Cairo is ready to re-establish diplomatic ties with Tehran after a 30 year hiatus, Egypt’s foreign minister Nabil al-Arabi said Monday. “The Egyptian and Iranian people deserve to have mutual relations reflecting their history and civilization,” al-Arabi said after meeting Iranian official Mugtabi Amani. It was the first publicly announced meeting between officials from both countries since Mubarak was toppled on February 11.
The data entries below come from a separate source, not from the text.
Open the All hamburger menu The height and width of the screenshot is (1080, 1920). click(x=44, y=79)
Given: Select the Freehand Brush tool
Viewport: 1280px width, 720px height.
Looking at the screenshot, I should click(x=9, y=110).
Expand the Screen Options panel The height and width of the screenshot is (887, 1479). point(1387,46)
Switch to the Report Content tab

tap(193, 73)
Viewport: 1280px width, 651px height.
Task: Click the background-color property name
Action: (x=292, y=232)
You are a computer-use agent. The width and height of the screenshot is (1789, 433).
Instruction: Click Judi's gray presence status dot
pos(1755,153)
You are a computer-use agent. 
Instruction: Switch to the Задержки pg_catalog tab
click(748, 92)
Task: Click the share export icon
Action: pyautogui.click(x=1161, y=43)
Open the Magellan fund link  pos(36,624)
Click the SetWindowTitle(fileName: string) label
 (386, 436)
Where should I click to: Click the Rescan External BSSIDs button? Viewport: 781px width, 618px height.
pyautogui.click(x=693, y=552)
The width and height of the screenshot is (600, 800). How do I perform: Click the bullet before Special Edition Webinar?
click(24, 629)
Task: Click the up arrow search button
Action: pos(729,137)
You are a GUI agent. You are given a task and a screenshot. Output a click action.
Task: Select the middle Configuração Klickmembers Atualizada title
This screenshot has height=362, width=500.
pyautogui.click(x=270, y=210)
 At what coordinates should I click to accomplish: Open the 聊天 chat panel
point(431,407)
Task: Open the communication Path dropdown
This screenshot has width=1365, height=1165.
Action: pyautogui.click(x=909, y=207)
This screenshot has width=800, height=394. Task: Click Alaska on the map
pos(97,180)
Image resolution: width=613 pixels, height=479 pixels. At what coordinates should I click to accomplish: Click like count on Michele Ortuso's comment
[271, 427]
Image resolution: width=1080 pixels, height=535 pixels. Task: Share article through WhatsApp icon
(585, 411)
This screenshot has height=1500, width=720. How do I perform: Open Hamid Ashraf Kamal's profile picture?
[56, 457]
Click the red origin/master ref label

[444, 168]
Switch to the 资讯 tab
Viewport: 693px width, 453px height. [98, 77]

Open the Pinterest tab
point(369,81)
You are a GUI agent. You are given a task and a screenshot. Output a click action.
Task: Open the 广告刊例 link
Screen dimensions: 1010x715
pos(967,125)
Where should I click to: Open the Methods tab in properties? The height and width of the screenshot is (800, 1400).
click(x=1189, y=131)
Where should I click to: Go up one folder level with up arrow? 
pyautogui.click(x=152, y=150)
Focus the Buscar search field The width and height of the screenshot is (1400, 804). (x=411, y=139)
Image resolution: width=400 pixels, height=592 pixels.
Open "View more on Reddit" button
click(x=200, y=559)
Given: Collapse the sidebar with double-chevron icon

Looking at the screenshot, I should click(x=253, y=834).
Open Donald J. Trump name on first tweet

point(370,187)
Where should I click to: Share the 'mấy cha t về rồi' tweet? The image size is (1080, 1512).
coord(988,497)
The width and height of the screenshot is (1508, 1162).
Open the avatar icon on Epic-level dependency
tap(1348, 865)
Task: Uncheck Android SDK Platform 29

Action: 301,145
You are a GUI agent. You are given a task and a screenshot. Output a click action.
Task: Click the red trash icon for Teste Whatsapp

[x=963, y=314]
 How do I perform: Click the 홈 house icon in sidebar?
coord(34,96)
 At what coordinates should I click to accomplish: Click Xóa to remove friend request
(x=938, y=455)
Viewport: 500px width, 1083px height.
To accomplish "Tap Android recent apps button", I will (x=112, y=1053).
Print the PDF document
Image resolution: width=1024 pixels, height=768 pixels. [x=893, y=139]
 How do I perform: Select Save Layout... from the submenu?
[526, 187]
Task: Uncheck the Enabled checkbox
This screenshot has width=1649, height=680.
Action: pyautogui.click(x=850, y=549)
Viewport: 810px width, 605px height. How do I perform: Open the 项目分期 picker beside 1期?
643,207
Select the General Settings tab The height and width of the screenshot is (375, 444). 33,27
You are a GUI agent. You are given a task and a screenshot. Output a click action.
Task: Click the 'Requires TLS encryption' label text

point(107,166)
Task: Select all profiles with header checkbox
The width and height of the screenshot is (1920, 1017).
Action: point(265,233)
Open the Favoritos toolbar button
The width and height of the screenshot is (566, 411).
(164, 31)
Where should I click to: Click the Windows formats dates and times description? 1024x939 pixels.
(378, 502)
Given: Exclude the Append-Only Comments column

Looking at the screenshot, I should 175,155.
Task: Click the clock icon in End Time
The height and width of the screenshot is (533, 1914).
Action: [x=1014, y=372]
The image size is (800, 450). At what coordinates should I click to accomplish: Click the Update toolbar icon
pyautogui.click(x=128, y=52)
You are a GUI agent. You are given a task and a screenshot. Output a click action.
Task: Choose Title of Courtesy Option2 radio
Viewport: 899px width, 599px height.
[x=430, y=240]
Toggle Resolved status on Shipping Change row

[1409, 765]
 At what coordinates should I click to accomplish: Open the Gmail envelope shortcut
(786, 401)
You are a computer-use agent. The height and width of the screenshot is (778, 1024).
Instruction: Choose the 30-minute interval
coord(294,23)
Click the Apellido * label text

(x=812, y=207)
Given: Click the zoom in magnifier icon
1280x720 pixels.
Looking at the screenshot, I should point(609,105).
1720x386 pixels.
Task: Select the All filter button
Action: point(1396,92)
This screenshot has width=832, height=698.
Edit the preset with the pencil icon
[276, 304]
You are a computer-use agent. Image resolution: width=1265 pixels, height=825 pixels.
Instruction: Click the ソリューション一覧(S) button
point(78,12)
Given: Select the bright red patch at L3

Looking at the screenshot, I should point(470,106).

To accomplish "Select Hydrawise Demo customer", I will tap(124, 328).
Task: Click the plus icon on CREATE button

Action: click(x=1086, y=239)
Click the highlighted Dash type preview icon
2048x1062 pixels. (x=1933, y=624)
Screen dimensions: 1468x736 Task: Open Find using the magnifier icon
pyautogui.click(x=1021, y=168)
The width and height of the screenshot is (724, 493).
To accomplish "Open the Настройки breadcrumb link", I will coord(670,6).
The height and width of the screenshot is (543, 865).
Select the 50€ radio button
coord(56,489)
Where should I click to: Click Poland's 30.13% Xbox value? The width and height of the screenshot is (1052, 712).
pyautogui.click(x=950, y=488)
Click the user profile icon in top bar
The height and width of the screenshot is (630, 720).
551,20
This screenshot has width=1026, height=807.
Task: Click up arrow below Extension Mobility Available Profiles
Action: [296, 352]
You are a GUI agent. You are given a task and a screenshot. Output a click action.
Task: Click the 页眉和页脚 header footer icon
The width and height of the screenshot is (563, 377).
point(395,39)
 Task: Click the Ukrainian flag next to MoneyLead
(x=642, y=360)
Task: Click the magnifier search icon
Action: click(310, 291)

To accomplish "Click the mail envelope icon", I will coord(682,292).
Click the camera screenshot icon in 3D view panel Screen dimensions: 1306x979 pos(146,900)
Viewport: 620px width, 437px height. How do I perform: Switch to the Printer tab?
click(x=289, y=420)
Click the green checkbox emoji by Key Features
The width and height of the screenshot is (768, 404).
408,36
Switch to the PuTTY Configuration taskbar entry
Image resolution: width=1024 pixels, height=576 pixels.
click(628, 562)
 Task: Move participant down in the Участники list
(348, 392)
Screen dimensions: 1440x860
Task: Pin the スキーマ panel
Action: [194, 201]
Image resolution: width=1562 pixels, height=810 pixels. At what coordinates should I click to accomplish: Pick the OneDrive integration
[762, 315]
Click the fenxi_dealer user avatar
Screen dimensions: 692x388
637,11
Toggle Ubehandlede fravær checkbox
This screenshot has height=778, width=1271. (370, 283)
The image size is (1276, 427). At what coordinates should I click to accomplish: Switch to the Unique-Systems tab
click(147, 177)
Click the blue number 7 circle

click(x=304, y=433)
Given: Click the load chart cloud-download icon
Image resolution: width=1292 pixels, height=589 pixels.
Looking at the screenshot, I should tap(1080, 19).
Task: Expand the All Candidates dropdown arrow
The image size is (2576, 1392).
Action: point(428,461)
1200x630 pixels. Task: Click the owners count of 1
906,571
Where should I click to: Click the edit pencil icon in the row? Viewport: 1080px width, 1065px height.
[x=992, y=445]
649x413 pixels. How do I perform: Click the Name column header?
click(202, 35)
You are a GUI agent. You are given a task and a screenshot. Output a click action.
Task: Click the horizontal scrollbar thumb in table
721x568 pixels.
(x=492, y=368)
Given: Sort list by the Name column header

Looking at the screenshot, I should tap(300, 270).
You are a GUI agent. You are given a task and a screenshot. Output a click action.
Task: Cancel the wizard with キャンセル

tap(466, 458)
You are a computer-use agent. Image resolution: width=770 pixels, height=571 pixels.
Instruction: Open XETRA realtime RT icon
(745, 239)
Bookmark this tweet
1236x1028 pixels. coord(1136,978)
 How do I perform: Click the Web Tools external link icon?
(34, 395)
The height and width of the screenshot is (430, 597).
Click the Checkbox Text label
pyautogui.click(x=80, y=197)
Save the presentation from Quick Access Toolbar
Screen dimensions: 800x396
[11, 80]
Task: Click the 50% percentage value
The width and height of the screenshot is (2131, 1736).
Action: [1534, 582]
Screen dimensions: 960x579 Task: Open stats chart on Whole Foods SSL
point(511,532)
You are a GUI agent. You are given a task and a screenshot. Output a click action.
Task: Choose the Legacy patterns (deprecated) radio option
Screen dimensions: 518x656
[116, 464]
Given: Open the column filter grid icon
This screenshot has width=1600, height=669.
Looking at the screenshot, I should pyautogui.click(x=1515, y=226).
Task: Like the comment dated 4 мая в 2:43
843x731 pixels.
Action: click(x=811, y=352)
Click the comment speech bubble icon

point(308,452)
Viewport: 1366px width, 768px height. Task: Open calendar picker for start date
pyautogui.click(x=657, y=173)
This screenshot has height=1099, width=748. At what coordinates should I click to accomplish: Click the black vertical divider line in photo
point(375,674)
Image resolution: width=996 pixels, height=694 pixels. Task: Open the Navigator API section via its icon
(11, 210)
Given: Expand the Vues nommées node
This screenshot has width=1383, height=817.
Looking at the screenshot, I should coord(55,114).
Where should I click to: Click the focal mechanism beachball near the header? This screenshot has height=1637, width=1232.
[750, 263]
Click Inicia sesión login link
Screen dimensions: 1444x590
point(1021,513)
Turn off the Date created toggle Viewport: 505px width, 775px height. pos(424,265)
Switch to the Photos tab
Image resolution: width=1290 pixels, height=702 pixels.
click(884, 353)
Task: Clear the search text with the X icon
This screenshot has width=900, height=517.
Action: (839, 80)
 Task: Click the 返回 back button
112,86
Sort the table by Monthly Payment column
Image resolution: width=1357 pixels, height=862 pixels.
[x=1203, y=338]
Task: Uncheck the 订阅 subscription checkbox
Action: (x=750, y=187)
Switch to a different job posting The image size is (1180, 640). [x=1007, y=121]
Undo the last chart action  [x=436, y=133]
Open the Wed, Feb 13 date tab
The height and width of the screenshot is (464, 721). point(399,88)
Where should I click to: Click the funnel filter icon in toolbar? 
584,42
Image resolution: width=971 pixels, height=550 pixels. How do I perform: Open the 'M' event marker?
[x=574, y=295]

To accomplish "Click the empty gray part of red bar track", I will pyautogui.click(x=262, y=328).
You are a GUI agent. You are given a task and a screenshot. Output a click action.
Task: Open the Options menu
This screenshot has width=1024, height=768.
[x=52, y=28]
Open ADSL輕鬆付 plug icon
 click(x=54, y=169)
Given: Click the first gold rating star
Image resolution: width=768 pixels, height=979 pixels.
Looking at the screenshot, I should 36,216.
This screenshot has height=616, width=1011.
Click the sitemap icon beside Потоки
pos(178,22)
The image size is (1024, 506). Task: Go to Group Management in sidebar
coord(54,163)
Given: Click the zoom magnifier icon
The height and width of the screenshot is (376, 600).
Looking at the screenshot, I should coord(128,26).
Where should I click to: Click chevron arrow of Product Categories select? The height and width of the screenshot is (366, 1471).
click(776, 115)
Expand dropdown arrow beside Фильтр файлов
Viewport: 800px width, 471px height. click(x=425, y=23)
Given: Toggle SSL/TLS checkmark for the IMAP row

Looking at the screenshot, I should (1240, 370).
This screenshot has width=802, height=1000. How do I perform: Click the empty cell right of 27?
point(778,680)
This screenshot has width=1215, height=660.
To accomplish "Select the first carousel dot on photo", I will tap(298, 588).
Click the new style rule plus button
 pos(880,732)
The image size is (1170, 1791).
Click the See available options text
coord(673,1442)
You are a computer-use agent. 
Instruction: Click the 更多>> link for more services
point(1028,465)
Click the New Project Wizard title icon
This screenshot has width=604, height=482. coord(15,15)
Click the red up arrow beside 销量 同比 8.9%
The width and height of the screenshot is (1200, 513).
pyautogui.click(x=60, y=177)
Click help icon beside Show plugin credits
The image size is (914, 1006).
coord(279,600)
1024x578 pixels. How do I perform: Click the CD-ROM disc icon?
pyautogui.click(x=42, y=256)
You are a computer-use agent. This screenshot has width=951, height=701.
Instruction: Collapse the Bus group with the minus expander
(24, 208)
This isn’t the first time al-Arabi has raised eyebrows with his statements. Last week, the foreign minister said that he considers Hezbollah as part of Lebanon’s political and social landscape, and welcomed communication between Cairo and the Iranian-funded militant group. He also said that Cairo reserves the right to review security arrangements stipulated in the 1979 Israeli-Egyptian peace treaty, and that any such arrangements can be “amended” with the signatories’ agreement.
Egypt FM Nabil al-Arabi
Also of concern, although not the front-runner, Egyptian presidential candidate Mohamed ElBaradei told interviewers this week, “If Israel attacked Gaza we would declare war against the Zionist regime.” While this is probably ElBaradei’s attempt to create more awareness of his candidacy at the local level, it again demonstrates that standing against Israel remains the lowest common denominator and unifying call in Arab politics.
Egypt’s reaching out to international pariahs such as Iran, Hezbollah, and Hamas will reverberate across the Middle East and beyond. Under Mubarak, Egypt kept Iran’s influence in check amid concerns over its nuclear ambitions and support to the Lebanese Hezbollah movement. Egypt also supported Israel’s blockade of the Gaza Strip, policing its border and building a steel wall to prevent Hamas from smuggling weapons.
While there is no telling what route Egypt’s foreign policies will take once a new president is elected, recent events are of grave concern for Israel and the West when it comes to the region’s future stability.